-------- LISTED RECORDS --------

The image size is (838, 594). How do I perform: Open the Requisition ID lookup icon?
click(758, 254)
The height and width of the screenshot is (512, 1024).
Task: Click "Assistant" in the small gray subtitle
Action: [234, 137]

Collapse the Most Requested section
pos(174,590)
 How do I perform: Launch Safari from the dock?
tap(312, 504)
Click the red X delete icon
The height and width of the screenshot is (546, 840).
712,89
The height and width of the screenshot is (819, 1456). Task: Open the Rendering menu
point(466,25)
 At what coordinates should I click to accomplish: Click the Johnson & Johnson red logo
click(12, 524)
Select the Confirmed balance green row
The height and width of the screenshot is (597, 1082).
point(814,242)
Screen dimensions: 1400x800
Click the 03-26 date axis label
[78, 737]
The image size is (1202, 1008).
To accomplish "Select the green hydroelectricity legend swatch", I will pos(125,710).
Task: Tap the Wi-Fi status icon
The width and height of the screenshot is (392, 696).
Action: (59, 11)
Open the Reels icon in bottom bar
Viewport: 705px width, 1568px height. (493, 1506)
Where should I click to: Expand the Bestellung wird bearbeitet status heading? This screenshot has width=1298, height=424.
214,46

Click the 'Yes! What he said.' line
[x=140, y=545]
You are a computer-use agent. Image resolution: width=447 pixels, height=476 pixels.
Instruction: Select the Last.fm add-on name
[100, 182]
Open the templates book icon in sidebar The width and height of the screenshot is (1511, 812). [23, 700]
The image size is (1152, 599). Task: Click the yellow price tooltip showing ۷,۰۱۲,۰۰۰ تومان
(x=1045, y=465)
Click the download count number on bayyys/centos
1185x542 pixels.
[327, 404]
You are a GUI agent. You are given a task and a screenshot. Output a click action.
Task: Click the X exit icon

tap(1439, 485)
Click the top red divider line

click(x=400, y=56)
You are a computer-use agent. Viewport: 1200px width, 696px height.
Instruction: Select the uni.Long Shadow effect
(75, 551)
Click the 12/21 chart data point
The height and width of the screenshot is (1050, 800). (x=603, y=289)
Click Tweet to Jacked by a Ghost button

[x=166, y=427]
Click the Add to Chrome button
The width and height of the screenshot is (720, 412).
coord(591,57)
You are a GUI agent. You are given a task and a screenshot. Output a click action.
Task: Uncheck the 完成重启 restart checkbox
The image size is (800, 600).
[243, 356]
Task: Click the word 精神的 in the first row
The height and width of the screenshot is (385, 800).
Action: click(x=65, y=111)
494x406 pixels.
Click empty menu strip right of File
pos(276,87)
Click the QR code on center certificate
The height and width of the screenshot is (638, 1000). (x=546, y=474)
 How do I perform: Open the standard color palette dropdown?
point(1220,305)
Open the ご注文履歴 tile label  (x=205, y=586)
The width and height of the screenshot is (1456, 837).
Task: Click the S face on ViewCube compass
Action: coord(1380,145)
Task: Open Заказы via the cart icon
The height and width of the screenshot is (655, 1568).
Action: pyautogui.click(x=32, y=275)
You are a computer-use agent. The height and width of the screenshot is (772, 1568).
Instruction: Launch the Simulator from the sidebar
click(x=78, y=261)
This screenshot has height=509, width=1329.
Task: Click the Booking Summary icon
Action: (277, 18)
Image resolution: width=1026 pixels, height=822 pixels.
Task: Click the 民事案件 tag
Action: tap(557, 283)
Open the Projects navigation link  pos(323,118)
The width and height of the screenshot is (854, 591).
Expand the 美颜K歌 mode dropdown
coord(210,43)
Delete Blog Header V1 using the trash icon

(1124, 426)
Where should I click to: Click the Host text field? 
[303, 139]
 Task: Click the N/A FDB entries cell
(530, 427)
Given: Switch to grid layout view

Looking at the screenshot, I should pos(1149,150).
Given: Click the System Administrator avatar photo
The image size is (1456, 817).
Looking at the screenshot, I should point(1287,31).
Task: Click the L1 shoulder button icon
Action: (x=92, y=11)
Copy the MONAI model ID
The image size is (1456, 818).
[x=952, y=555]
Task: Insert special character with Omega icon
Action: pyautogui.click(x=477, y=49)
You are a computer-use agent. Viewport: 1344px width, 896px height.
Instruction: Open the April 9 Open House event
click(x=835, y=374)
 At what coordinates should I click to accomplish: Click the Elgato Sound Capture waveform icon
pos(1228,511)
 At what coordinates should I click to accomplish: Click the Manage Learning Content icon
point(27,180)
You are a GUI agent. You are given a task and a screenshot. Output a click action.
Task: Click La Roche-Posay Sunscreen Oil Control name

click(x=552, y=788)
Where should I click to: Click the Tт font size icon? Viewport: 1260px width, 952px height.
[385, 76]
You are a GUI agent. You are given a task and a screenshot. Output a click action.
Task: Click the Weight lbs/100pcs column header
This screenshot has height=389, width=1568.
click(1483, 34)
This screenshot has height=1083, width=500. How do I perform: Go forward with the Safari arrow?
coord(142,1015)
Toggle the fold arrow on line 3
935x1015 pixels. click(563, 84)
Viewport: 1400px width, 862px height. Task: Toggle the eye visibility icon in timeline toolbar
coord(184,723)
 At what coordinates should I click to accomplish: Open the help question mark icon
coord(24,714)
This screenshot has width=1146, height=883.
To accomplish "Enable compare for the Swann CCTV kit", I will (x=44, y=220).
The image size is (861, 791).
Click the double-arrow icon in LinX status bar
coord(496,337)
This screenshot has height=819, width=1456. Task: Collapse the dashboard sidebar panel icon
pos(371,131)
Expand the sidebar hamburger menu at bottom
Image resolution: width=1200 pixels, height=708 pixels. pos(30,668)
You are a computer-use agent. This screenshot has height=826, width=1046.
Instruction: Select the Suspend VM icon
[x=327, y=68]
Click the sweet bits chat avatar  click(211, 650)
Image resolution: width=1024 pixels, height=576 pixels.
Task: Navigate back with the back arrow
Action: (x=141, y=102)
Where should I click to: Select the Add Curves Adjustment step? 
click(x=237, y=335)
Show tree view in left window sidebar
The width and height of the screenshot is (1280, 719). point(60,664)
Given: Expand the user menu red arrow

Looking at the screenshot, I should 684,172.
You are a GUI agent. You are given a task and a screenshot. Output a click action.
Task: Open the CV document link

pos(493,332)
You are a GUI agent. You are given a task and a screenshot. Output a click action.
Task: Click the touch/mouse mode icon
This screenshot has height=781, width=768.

--------

** WHAT TO WORK ON **
Put every line of the material above into a Markdown table with the columns Row and Material line. Number the rows and leave out blank lines.

** EXERCISE OUTPUT **
| Row | Material line |
|---|---|
| 1 | The image size is (838, 594). How do I perform: Open the Requisition ID lookup icon? |
| 2 | click(758, 254) |
| 3 | The height and width of the screenshot is (512, 1024). |
| 4 | Task: Click "Assistant" in the small gray subtitle |
| 5 | Action: [234, 137] |
| 6 | Collapse the Most Requested section |
| 7 | pos(174,590) |
| 8 |  How do I perform: Launch Safari from the dock? |
| 9 | tap(312, 504) |
| 10 | Click the red X delete icon |
| 11 | The height and width of the screenshot is (546, 840). |
| 12 | 712,89 |
| 13 | The height and width of the screenshot is (819, 1456). Task: Open the Rendering menu |
| 14 | point(466,25) |
| 15 |  At what coordinates should I click to accomplish: Click the Johnson & Johnson red logo |
| 16 | click(12, 524) |
| 17 | Select the Confirmed balance green row |
| 18 | The height and width of the screenshot is (597, 1082). |
| 19 | point(814,242) |
| 20 | Screen dimensions: 1400x800 |
| 21 | Click the 03-26 date axis label |
| 22 | [78, 737] |
| 23 | The image size is (1202, 1008). |
| 24 | To accomplish "Select the green hydroelectricity legend swatch", I will pos(125,710). |
| 25 | Task: Tap the Wi-Fi status icon |
| 26 | The width and height of the screenshot is (392, 696). |
| 27 | Action: (59, 11) |
| 28 | Open the Reels icon in bottom bar |
| 29 | Viewport: 705px width, 1568px height. (493, 1506) |
| 30 | Where should I click to: Expand the Bestellung wird bearbeitet status heading? This screenshot has width=1298, height=424. |
| 31 | 214,46 |
| 32 | Click the 'Yes! What he said.' line |
| 33 | [x=140, y=545] |
| 34 | You are a computer-use agent. Image resolution: width=447 pixels, height=476 pixels. |
| 35 | Instruction: Select the Last.fm add-on name |
| 36 | [100, 182] |
| 37 | Open the templates book icon in sidebar The width and height of the screenshot is (1511, 812). [23, 700] |
| 38 | The image size is (1152, 599). Task: Click the yellow price tooltip showing ۷,۰۱۲,۰۰۰ تومان |
| 39 | (x=1045, y=465) |
| 40 | Click the download count number on bayyys/centos |
| 41 | 1185x542 pixels. |
| 42 | [327, 404] |
| 43 | You are a GUI agent. You are given a task and a screenshot. Output a click action. |
| 44 | Task: Click the X exit icon |
| 45 | tap(1439, 485) |
| 46 | Click the top red divider line |
| 47 | click(x=400, y=56) |
| 48 | You are a computer-use agent. Viewport: 1200px width, 696px height. |
| 49 | Instruction: Select the uni.Long Shadow effect |
| 50 | (75, 551) |
| 51 | Click the 12/21 chart data point |
| 52 | The height and width of the screenshot is (1050, 800). (x=603, y=289) |
| 53 | Click Tweet to Jacked by a Ghost button |
| 54 | [x=166, y=427] |
| 55 | Click the Add to Chrome button |
| 56 | The width and height of the screenshot is (720, 412). |
| 57 | coord(591,57) |
| 58 | You are a GUI agent. You are given a task and a screenshot. Output a click action. |
| 59 | Task: Uncheck the 完成重启 restart checkbox |
| 60 | The image size is (800, 600). |
| 61 | [243, 356] |
| 62 | Task: Click the word 精神的 in the first row |
| 63 | The height and width of the screenshot is (385, 800). |
| 64 | Action: click(x=65, y=111) |
| 65 | 494x406 pixels. |
| 66 | Click empty menu strip right of File |
| 67 | pos(276,87) |
| 68 | Click the QR code on center certificate |
| 69 | The height and width of the screenshot is (638, 1000). (x=546, y=474) |
| 70 |  How do I perform: Open the standard color palette dropdown? |
| 71 | point(1220,305) |
| 72 | Open the ご注文履歴 tile label  (x=205, y=586) |
| 73 | The width and height of the screenshot is (1456, 837). |
| 74 | Task: Click the S face on ViewCube compass |
| 75 | Action: coord(1380,145) |
| 76 | Task: Open Заказы via the cart icon |
| 77 | The height and width of the screenshot is (655, 1568). |
| 78 | Action: pyautogui.click(x=32, y=275) |
| 79 | You are a computer-use agent. The height and width of the screenshot is (772, 1568). |
| 80 | Instruction: Launch the Simulator from the sidebar |
| 81 | click(x=78, y=261) |
| 82 | This screenshot has height=509, width=1329. |
| 83 | Task: Click the Booking Summary icon |
| 84 | Action: (277, 18) |
| 85 | Image resolution: width=1026 pixels, height=822 pixels. |
| 86 | Task: Click the 民事案件 tag |
| 87 | Action: tap(557, 283) |
| 88 | Open the Projects navigation link  pos(323,118) |
| 89 | The width and height of the screenshot is (854, 591). |
| 90 | Expand the 美颜K歌 mode dropdown |
| 91 | coord(210,43) |
| 92 | Delete Blog Header V1 using the trash icon |
| 93 | (1124, 426) |
| 94 | Where should I click to: Click the Host text field?  |
| 95 | [303, 139] |
| 96 |  Task: Click the N/A FDB entries cell |
| 97 | (530, 427) |
| 98 | Given: Switch to grid layout view |
| 99 | Looking at the screenshot, I should pos(1149,150). |
| 100 | Given: Click the System Administrator avatar photo |
| 101 | The image size is (1456, 817). |
| 102 | Looking at the screenshot, I should point(1287,31). |
| 103 | Task: Click the L1 shoulder button icon |
| 104 | Action: (x=92, y=11) |
| 105 | Copy the MONAI model ID |
| 106 | The image size is (1456, 818). |
| 107 | [x=952, y=555] |
| 108 | Task: Insert special character with Omega icon |
| 109 | Action: pyautogui.click(x=477, y=49) |
| 110 | You are a computer-use agent. Viewport: 1344px width, 896px height. |
| 111 | Instruction: Open the April 9 Open House event |
| 112 | click(x=835, y=374) |
| 113 |  At what coordinates should I click to accomplish: Click the Elgato Sound Capture waveform icon |
| 114 | pos(1228,511) |
| 115 |  At what coordinates should I click to accomplish: Click the Manage Learning Content icon |
| 116 | point(27,180) |
| 117 | You are a GUI agent. You are given a task and a screenshot. Output a click action. |
| 118 | Task: Click La Roche-Posay Sunscreen Oil Control name |
| 119 | click(x=552, y=788) |
| 120 | Where should I click to: Click the Tт font size icon? Viewport: 1260px width, 952px height. |
| 121 | [385, 76] |
| 122 | You are a GUI agent. You are given a task and a screenshot. Output a click action. |
| 123 | Task: Click the Weight lbs/100pcs column header |
| 124 | This screenshot has height=389, width=1568. |
| 125 | click(1483, 34) |
| 126 | This screenshot has height=1083, width=500. How do I perform: Go forward with the Safari arrow? |
| 127 | coord(142,1015) |
| 128 | Toggle the fold arrow on line 3 |
| 129 | 935x1015 pixels. click(563, 84) |
| 130 | Viewport: 1400px width, 862px height. Task: Toggle the eye visibility icon in timeline toolbar |
| 131 | coord(184,723) |
| 132 |  At what coordinates should I click to accomplish: Open the help question mark icon |
| 133 | coord(24,714) |
| 134 | This screenshot has width=1146, height=883. |
| 135 | To accomplish "Enable compare for the Swann CCTV kit", I will (x=44, y=220). |
| 136 | The image size is (861, 791). |
| 137 | Click the double-arrow icon in LinX status bar |
| 138 | coord(496,337) |
| 139 | This screenshot has height=819, width=1456. Task: Collapse the dashboard sidebar panel icon |
| 140 | pos(371,131) |
| 141 | Expand the sidebar hamburger menu at bottom |
| 142 | Image resolution: width=1200 pixels, height=708 pixels. pos(30,668) |
| 143 | You are a computer-use agent. This screenshot has height=826, width=1046. |
| 144 | Instruction: Select the Suspend VM icon |
| 145 | [x=327, y=68] |
| 146 | Click the sweet bits chat avatar  click(211, 650) |
| 147 | Image resolution: width=1024 pixels, height=576 pixels. |
| 148 | Task: Navigate back with the back arrow |
| 149 | Action: (x=141, y=102) |
| 150 | Where should I click to: Select the Add Curves Adjustment step?  |
| 151 | click(x=237, y=335) |
| 152 | Show tree view in left window sidebar |
| 153 | The width and height of the screenshot is (1280, 719). point(60,664) |
| 154 | Given: Expand the user menu red arrow |
| 155 | Looking at the screenshot, I should 684,172. |
| 156 | You are a GUI agent. You are given a task and a screenshot. Output a click action. |
| 157 | Task: Open the CV document link |
| 158 | pos(493,332) |
| 159 | You are a GUI agent. You are given a task and a screenshot. Output a click action. |
| 160 | Task: Click the touch/mouse mode icon |
| 161 | This screenshot has height=781, width=768. |